The indication for undergoing ICSI treatment was poor semen parameters (i.e. <1x106 total number of morphologically normal, motile spermatozoa) or fertilization failure in previous conventional IVF despite normal spermatozoa parameters according to World Health Organization standards (WHO, 1987).
Ovarian stimulation
Ovarian stimulation was performed by a combination of a gonadotrophin-releasing hormone agonist, Decapeptyl (Ferring, Hoofddorp), The Netherlands; Synarel (Searle, Maarssen, The Netherlands), human menopausal gonadotrophin, Metrodin HP (Serono Benelux, Den Haag, The Netherlands); Pergonal (Serono Benelux), and human chorionic gonadotrophin (HCG), Profasi (Serono Benelux); Pregnyl (Organon, Oss, The Netherlands). Luteal phase supplementation was given by intravaginally administered progesterone, Progestan (Organon) and an HCG injection, Pregnyl (Organon) 6 days after oocyte retrieval.
Sperm preparation
Freshly ejaculated semen was allowed to liquefy. For seven patients, frozen semen was thawed (12 cycles). Volume was determined, concentration and percentage of motile spermatozoa were assessed in a Makler counting chamber and the total number of motile spermatozoa was calculated. HEPES-buffered Earle's medium with 0.5% human serum albumin was added to the semen sample and mixed by pipetting. Depending on the total number of motile spermatozoa, the mixed sample was pipetted on top of either a 1 ml 70 or 80% Percoll layer and centrifuged (800 g, 10 min). The supernatant was removed and the pellet was resuspended in HEPES-buffered Earle's medium. Depending on the total number of motile spermatozoa, this suspension was either pipetted on top of an 80% Percoll layer and then washed twice, first in the HEPES-buffered medium and the second time in Universal IVF medium (Medicult; Lucron, Milsbeek, The Netherlands), or washed twice in the medium after the first Percoll treatment, first in the HEPES-buffered medium and the second time in Universal IVF medium (Medicult). Volume, concentration, motility and the total number of motile spermatozoa were redetermined after processing. The spermatozoa were kept at 37°C in a CO2 incubator until ICSI took place.
Oocyte preparation
Between 0 and 4 h after oocytecumulus complex (OCC) collection the OCC were denuded of their surrounding cumulus cells by incubation in 80 IU/ml hyaluronidase (Hyase; IVF Science, Göteborg, Sweden) in HEPES-buffered Earle's medium for 20 s and by repeated pipetting of the OCC in and out of a hand-drawn Pasteur pipette. After denudation the oocytes were washed in HEPES-buffered Earle's medium with 0.5% human serum albumin and the maturation stage of the oocytes was checked; the oocytes which had extruded a polar body were selected for ICSI and transferred to Universal IVF medium (Medicult) droplets under mineral oil (Sigma, Brunschwig Chemie, Amsterdam, The Netherlands) until ICSI took place. Just before starting the ICSI procedure all oocytes were checked again for the presence of a polar body.
ICSI procedure
Microinjection was carried out on the heated stage of an inverted microscope (Olympus, IX70, Paes, Zoetermeer, The Netherlands), using Hoffman modulation optics at x300 magnification. The injection and holding pipette were obtained from Humagen (Gynotec, Malden, The Netherlands). They were connected to two microinjectors (IM-6; Narishige, Paes) which were fitted to two micromanipulators (Narishige) by Teflon tubing (CT-1; Narishige). Petri dishes (Falcon type 1006; Micronic, Lelystad, The Netherlands) were prepared with two central droplets of 3 µl polyvinylpyrrolidone (PVP) solution (Medicult) with one containing prepared spermatozoa and one to flush the injection pipette when necessary. Five droplets of 5 µl HEPES-buffered Earle's medium were arranged around these droplets, each containing one oocyte. All droplets were covered with mineral oil (3.5 ml/Petri dish).
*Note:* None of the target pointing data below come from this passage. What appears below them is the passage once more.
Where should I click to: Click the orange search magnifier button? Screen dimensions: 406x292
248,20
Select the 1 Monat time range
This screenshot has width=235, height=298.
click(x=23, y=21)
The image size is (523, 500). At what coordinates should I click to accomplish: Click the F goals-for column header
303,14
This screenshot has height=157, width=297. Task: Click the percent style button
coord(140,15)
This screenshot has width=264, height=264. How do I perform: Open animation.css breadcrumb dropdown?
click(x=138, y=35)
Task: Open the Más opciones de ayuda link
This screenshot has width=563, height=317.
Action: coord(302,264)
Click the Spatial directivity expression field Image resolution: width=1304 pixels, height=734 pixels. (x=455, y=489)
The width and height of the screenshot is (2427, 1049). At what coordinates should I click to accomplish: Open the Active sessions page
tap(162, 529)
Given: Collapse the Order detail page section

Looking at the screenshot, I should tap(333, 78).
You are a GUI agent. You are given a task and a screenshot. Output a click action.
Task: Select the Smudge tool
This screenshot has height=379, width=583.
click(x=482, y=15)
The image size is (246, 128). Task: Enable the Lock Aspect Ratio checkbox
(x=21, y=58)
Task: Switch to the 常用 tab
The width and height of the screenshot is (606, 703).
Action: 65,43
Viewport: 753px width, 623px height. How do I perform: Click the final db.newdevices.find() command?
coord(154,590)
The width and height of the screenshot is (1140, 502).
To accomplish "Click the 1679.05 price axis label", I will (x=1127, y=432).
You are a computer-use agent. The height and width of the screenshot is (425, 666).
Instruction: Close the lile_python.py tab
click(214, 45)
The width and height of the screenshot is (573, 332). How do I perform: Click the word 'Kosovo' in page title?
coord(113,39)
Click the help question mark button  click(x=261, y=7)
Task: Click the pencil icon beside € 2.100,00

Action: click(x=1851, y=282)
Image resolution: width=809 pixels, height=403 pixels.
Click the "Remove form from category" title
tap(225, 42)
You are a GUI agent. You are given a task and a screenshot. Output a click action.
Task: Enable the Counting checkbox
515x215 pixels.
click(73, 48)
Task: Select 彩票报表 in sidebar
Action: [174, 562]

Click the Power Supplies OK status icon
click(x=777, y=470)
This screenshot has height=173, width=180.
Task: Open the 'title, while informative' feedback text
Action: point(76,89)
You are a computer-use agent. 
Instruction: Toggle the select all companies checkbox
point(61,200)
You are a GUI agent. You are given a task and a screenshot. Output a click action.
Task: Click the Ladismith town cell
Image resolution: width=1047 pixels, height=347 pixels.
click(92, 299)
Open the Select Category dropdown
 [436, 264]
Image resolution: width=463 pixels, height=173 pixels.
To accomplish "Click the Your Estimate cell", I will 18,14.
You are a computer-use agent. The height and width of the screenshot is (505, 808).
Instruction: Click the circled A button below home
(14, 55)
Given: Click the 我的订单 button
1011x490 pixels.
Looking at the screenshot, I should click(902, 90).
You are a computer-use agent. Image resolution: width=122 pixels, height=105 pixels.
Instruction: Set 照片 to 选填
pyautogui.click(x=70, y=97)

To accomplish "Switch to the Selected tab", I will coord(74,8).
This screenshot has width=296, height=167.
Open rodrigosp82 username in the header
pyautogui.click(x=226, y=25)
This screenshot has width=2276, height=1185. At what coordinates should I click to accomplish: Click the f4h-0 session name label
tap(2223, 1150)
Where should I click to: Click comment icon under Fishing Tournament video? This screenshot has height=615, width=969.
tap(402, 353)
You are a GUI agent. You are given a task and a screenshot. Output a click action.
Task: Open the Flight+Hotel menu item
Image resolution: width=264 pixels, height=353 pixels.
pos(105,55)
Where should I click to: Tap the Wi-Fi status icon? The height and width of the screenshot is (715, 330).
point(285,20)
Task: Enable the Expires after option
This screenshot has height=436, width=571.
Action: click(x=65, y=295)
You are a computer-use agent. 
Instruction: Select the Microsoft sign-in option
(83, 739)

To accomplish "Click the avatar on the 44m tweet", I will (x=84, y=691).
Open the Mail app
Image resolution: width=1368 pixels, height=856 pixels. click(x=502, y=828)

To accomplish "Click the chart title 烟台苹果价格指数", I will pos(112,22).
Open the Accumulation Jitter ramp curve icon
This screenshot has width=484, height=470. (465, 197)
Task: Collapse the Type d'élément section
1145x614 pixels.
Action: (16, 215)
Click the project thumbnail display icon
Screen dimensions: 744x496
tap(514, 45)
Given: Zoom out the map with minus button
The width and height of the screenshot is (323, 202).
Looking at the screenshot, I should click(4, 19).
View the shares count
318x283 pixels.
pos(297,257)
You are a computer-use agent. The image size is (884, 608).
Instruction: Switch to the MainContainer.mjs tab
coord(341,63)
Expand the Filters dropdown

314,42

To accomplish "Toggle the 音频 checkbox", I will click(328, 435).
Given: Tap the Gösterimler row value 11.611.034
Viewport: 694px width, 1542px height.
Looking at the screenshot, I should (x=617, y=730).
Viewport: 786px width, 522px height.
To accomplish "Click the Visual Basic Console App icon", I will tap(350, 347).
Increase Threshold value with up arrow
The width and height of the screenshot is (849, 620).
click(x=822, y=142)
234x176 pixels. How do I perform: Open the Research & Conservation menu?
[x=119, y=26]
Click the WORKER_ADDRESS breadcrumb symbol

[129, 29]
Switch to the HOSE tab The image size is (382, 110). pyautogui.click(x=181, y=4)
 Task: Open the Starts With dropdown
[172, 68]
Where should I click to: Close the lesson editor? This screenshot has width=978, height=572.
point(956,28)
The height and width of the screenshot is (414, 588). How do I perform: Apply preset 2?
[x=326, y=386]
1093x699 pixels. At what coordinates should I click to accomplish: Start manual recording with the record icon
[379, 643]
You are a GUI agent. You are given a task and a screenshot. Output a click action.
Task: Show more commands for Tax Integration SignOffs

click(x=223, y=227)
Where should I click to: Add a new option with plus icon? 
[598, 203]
A single motile spermatozoon from the central spermatozoa droplet was immobilized by pressing the tail of the spermatozoon against the bottom of the Petri dish until it stopped moving. The spermatozoon was then aspirated into the injection pipette, tail first. The Petri dish was then moved in order to visualize an oocyte in one of the surrounding droplets. The oocyte was firmly attached to the holding pipette. The position of the polar body was chosen without any preference for the 6 or 12 o'clock position and without any knowledge about the patient. The position was then recorded for each oocyte. The injection pipette always entered the oocyte at the 3 o'clock position with the opening of the bevel directed to the 6 o'clock position. The breakage of the oolemma was checked by gentle aspiration of cytoplasm into the pipette and the spermatozoon was injected into the cytoplasm. The person who performed the injection was recorded for each oocyte. This depended on a weekly work schedule. All injections were performed by two operators with equal ICSI experience.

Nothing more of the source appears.